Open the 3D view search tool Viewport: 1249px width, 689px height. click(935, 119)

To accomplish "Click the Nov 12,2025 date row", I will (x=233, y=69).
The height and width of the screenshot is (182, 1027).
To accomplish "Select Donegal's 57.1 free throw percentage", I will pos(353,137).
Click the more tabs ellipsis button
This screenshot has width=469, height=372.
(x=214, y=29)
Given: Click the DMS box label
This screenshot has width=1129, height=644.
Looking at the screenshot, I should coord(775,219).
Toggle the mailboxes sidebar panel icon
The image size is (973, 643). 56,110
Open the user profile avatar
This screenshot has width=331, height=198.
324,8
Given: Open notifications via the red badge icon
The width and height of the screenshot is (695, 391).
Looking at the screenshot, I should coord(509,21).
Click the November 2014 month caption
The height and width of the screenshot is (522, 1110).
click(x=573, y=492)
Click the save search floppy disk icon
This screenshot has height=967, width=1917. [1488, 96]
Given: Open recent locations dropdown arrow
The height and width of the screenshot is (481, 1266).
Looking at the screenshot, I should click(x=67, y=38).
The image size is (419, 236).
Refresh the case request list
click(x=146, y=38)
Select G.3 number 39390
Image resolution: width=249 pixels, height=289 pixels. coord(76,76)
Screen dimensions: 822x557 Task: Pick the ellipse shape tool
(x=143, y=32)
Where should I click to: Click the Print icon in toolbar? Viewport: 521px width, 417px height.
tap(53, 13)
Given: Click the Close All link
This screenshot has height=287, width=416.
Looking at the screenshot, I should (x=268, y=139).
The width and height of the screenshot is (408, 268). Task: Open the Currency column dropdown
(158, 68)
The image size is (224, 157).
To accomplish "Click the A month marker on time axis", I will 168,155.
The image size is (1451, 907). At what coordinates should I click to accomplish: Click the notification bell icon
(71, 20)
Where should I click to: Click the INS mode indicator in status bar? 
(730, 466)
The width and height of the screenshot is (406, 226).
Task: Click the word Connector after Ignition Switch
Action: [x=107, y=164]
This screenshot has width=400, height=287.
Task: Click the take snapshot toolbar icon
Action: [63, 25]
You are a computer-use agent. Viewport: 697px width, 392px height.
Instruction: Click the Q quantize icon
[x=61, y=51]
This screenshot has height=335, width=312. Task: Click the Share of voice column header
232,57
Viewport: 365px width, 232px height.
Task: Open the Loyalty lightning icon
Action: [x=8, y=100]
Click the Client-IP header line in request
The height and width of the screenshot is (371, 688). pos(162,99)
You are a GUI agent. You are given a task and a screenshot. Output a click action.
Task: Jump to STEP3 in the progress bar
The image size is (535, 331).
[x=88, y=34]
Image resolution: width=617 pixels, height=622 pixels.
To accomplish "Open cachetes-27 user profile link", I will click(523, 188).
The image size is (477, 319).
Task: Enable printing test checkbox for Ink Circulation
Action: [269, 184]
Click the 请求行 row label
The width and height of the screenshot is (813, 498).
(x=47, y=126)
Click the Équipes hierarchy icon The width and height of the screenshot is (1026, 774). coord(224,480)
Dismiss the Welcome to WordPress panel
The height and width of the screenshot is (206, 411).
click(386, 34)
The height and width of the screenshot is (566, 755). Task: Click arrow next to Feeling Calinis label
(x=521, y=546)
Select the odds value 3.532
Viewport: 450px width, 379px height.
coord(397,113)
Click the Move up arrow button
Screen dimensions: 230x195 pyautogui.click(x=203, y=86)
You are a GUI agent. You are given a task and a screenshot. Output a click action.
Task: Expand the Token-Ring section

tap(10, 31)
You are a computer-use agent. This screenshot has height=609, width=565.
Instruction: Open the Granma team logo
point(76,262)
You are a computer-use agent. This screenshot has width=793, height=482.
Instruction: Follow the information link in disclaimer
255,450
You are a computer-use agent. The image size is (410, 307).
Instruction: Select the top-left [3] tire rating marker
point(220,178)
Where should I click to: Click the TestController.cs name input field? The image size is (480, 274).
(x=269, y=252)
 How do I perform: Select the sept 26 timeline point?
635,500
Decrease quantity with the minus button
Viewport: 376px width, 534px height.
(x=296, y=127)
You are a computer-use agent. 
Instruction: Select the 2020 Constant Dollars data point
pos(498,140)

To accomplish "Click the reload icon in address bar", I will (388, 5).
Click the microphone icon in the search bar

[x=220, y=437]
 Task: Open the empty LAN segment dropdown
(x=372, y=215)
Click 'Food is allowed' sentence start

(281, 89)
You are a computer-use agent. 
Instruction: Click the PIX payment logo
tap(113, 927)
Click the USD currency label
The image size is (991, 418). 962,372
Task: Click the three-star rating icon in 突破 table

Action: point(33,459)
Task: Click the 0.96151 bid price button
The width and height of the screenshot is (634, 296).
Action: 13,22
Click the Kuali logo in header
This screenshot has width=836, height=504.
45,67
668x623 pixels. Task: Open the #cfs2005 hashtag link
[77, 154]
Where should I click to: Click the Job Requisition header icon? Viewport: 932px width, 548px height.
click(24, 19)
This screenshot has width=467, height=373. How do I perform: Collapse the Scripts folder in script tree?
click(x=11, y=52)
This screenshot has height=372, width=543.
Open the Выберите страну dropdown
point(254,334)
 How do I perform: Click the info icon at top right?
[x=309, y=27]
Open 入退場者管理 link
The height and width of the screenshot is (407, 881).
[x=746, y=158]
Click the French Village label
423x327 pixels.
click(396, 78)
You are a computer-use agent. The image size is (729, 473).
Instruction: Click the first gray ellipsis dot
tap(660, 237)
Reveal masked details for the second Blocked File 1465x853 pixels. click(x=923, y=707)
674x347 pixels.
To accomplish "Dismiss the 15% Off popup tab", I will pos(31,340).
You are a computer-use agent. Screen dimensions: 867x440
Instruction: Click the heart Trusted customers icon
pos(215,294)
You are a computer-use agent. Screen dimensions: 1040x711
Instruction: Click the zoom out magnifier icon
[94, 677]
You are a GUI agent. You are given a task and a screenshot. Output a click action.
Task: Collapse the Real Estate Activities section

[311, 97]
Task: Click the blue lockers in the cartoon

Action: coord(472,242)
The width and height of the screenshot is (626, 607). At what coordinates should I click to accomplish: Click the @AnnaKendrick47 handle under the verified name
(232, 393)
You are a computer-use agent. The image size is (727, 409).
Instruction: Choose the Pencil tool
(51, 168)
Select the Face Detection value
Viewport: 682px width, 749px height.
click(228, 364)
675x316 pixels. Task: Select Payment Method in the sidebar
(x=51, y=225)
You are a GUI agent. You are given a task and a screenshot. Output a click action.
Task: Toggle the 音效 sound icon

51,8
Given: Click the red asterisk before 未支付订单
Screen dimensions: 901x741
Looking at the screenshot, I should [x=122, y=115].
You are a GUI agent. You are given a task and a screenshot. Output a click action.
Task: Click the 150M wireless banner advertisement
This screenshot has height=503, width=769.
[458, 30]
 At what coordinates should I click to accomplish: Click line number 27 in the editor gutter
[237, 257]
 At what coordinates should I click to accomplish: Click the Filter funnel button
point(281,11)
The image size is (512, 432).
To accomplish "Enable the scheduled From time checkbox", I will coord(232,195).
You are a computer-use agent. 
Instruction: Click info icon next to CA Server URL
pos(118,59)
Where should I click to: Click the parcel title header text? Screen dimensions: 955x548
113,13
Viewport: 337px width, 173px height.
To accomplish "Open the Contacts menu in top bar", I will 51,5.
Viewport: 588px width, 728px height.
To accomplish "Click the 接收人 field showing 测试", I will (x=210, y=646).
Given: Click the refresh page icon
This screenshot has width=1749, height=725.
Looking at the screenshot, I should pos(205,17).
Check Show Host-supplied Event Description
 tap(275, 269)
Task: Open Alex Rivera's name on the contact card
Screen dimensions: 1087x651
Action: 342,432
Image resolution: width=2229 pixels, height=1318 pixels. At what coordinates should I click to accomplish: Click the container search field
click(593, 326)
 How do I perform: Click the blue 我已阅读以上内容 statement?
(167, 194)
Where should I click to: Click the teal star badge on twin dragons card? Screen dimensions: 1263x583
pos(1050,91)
######
_Work to complete_
Pick out and copy the lines of the entries that hold the string "month".

_Solved exercise_
Click the November 2014 month caption
To accomplish "Click the A month marker on time axis", I will 168,155.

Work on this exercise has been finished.